With this in mind, it can be helpful to take a step back and think of a late payment fee as less of a penalty and more of a late payment offset against future financial uncertainty. We’ll discuss developing a late payment fee that balances client welfare with covering your bases later in this article. But for now, we’ll run through a few reasons why your business should charge a late payment fee, so you can decide whether it’s worth working one into your trade business operations.
3 Reasons that justify charging late payment fees
1. To keep your cash flow healthy
A healthy cash flow helps grow your business in the good times and safeguards your business when times are tough. As we mentioned earlier in this article, a late payment fee helps solidify your financial security by incentivising customers to pay you sooner rather than later.
Most clients will never need to worry about what happens if they miss their invoice deadline, but your bottom line will thank you when an invoice runs overdue, and you have a system in place to limit your losses.
2. To establish yourself as a serious professional who is running a business.
A key part of running a successful trade business is setting proper standards and expectations with clients. Every business relationship should be founded on respect. By including a late payment fee in your fine print, you can avoid the perception that clients who don’t pay you on time can repeat this behaviour with no consequences.
3. To force bigger businesses to pay you on time.

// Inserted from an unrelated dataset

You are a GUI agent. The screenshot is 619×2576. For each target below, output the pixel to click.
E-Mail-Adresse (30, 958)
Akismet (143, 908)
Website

Working within the trade industry often means taking on contract work for companies far larger than you are. As a smaller player, you need to ensure businesses that don’t have your best interests at heart are still compelled to pay you on time, and a late payment fee is the best way to do this. This is especially important if you aren’t the only contractor a larger business deals with. If you have strict payment policies in place, chances are they’ll move your payment to the top of the list to avoid headaches.
Now you know how to justify your late payment offset, it’s time to make sure that charging a fee for late payment is the right decision.
3 Considerations you need to make before charging a late payment fee
- Have you fulfilled your end of the agreement and completed the work required?
Sometimes you and a client have very different ideas about what constitutes a job well done. You may think you’ve fulfilled your end of the bargain, but if a customer doesn’t share the same opinion, it’s unlikely that they will part with their hard-earned money easily.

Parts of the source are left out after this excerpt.